Dr. Liz Cavallaro is an Executive Coach, Adult Development Scholar, Educator, and Leader Development Practitioner. Her research interests include a range of topics relevant to the development of leaders, including cognitive development, coaching, self-awareness, organizational development, wellbeing, meaningful work, and eudaimonia.

Dr. Cavallaro is currently a tenured Associate Professor of Leader Development at the U.S. Naval War College (USNWC), in Newport, RI. At USNWC she conducts research, builds curriculum, and teaches courses in the College of Leadership & Ethics. She works with mid- and senior-level Navy leaders to build self-awareness and enhance cognitive capacity through assessment-based and developmental coaching approaches.

Prior to her USNWC Appointment, Dr. Cavallaro was an adjunct professor for the Women as Empowered Learners and Leaders program at Bay Path University in Burlington, MA, where she taught courses in Career and Personal Development, and Leadership in Practice. As a doctoral teaching assistant at George Washington University, she facilitated sessions in Leadership Theory and Research. Her dissertation research was an exploration of the experience of compassion fatigue and employee wellbeing among helping professionals. She holds an Ed.D. in Human and Organizational Learning and an M.A. in Organizational Management from George Washington University, and a B.A. in Organizational Communication and Public Relations from SUNY New Paltz.
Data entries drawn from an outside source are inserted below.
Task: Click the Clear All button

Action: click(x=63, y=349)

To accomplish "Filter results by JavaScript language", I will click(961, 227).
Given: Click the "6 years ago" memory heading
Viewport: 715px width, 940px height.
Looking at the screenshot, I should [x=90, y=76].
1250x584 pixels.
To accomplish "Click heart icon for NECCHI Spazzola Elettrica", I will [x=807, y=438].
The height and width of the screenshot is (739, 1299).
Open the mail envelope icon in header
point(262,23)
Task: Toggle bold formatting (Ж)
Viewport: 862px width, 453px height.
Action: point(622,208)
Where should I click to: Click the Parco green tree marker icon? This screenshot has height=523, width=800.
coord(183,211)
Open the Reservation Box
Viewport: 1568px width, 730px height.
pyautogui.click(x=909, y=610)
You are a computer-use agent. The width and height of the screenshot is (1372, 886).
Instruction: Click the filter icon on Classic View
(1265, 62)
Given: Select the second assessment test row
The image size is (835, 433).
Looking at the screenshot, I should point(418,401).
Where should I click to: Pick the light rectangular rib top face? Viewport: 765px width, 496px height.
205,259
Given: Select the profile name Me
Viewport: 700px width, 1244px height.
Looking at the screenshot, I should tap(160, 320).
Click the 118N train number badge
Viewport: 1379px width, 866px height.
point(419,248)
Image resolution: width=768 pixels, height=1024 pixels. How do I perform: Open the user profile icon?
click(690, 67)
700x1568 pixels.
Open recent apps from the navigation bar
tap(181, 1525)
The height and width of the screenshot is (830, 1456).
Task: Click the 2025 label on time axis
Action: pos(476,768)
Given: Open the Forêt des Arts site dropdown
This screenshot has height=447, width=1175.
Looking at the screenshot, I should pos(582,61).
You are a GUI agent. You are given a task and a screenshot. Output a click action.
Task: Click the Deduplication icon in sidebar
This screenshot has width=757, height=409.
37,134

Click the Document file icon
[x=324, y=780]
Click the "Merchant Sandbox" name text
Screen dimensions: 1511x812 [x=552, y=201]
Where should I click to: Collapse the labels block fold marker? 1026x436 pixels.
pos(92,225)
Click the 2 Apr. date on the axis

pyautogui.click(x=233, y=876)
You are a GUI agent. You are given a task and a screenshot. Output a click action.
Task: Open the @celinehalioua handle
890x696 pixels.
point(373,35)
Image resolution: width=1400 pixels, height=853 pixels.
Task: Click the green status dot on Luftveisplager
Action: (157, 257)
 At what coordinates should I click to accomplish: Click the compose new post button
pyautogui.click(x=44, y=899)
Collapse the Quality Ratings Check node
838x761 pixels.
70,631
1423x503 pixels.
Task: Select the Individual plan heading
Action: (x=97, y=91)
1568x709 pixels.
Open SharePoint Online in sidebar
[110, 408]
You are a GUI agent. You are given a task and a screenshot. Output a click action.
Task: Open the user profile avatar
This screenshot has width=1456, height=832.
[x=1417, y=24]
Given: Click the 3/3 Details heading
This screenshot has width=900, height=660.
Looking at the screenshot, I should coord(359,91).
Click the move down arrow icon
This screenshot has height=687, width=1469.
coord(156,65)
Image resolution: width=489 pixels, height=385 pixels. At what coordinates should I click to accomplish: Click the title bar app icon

She has been published in The Journal of Adult Development, The Learning Organization, the Oxford Handbook of Meaningful Work, Qualitative Health Research, Academy of Human Resource Development Advances, and the South Asian Journal of Global Business Research. She has presented scholarly papers at academic conferences such as the Joint Science of Teaching & Learning Forum, the International Leadership Association Conference, the Ethnographic and Qualitative Researchers Conference, the APA Work, Stress and Health Conference, the Academy of Human Resource Development Conference, and the University Forum for Human Resource Development.